= Sunmark Corporation =

Candy confectionery company

Sunmark Corporation (formerly Sunline Inc.) was a candy confectionery company based in St. Louis, Missouri. The company was founded by Menlo F. Smith in 1952 as an offshoot of the company owned by his father, John Fish Smith. They invented many candy brands, some of which are still produced today, such as Pixy Stix, SweeTarts, Spree, and Lik-M-Aid (now known as Fun Dip).

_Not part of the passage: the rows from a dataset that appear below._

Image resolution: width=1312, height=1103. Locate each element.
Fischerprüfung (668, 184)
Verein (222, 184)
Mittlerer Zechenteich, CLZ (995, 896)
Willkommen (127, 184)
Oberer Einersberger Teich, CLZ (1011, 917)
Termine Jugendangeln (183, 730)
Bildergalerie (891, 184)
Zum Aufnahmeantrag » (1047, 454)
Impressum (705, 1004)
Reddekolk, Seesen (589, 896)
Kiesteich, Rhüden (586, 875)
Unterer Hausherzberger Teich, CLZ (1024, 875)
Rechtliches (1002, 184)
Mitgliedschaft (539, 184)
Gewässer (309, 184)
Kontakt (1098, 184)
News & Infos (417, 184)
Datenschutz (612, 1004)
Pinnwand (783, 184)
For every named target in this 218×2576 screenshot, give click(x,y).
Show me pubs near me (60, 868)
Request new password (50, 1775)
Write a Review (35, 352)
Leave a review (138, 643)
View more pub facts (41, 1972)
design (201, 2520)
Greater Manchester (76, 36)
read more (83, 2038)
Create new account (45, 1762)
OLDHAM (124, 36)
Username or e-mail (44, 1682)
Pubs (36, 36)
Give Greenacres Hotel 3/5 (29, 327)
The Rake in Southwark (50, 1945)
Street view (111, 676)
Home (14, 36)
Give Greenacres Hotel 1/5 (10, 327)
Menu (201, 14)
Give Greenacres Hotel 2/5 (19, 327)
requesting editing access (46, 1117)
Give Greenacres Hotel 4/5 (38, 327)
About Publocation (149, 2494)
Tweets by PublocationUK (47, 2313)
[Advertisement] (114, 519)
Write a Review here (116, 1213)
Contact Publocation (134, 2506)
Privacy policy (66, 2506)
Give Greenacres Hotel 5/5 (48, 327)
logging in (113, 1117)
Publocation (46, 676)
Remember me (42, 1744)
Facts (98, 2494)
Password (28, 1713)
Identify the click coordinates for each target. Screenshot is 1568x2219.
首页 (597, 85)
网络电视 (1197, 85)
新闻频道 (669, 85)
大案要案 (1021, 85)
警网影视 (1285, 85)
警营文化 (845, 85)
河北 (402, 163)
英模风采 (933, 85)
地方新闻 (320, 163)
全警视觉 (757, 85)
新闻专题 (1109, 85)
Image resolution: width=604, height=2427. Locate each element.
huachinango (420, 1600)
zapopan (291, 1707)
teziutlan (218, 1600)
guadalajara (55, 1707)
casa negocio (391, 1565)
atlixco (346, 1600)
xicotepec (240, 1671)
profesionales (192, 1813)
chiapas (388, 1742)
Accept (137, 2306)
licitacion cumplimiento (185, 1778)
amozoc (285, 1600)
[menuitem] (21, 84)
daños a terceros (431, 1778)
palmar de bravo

Originally called Sunline Incorporated, it changed its name to Sunmark, Inc. It subsequently acquired Breaker Connections in 1975 (makers of the Wonka Bar, Skrunch Bar, and Oompas) changing the acquisition's name to Willy Wonka Brands in 1980. Additionally, the Sunmark Companies became a parent company to the brands Sunline Brands, Sunfield Foods, and David & Sons, as well as other subsidiaries that supported its manufacturing and distribution functions. In 1983, Sunmark introduced Nerds. In 1986, it was acquired by Rowntree Mackintosh Confectionery of the UK, which was purchased by Nestlé in 1988. In 1993, Nestle renamed the company The Willy Wonka Candy Company. In 1999 they closed the corporate offices that had been in St. Louis. In mid-2006, many of Sunmark Co.'s last candy production plants, then owned by Nestlé, were shut down due to an overly competitive market.

In 2018, the Ferrara Candy Company, owned by the Ferrero Group in Chicago, Illinois, bought out Nestle USA's confectionery business.

Brands such as Pixy Stix, SweeTarts, and Fun Dip are now being produced by the Ferrara Candy Company.